- _Directions_: Write down the lines exactly as they appear, from the one that contains "Image resolution: width=1657" through the final line of the records, so that both ends are kept and no pictures come along.

==========

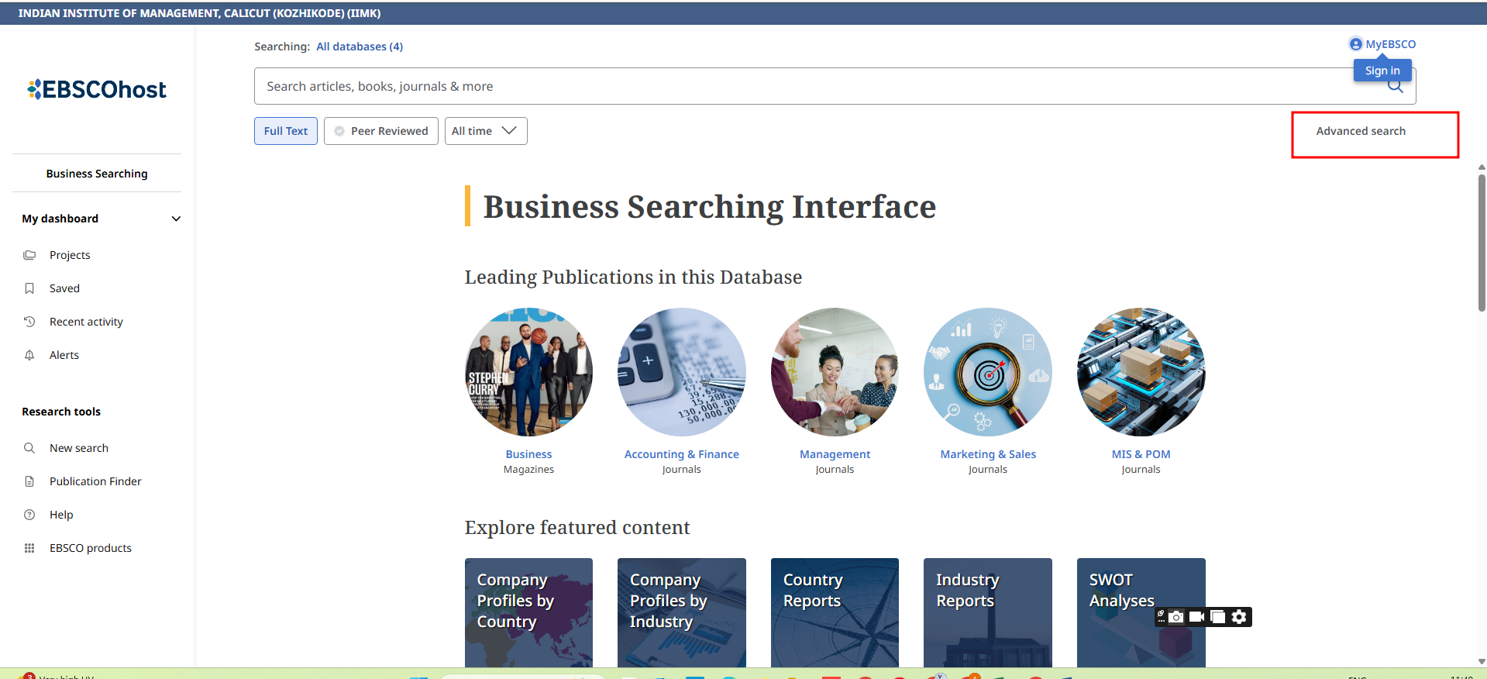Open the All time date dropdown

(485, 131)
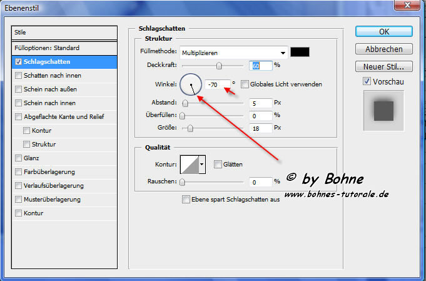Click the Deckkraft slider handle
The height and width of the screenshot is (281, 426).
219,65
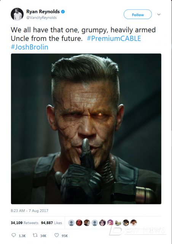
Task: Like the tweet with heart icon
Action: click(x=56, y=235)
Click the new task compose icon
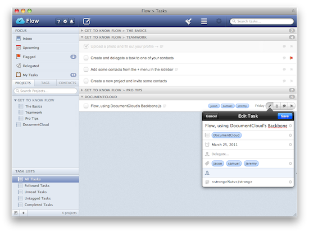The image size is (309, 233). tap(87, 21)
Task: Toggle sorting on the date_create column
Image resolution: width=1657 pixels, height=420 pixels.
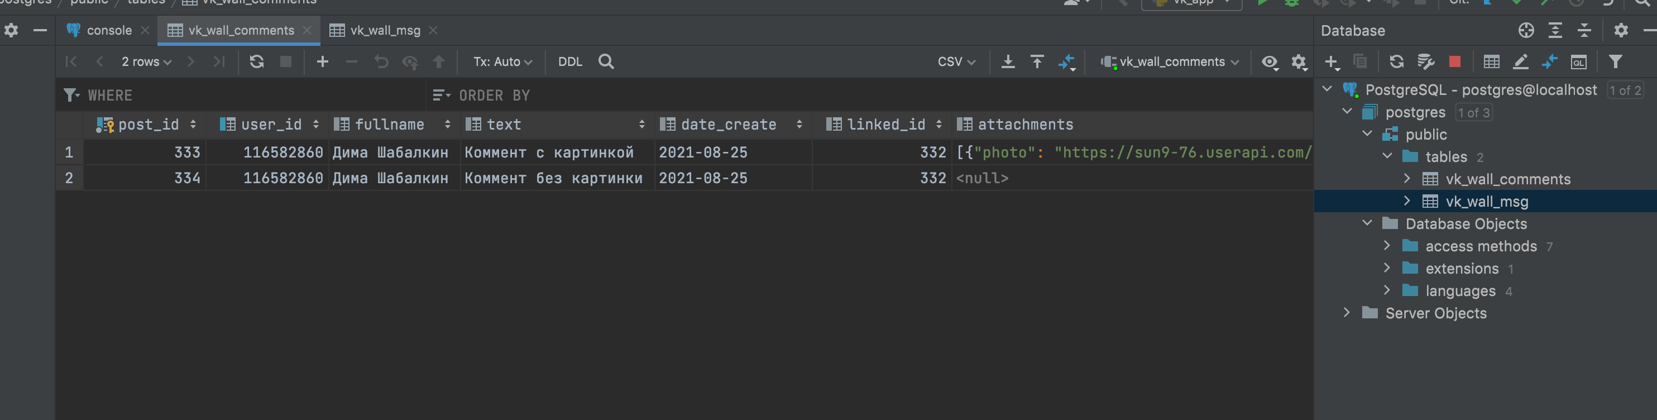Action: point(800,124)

==========

- _Answer space_:
Image resolution: width=1657 pixels, height=420 pixels.
Action: point(800,124)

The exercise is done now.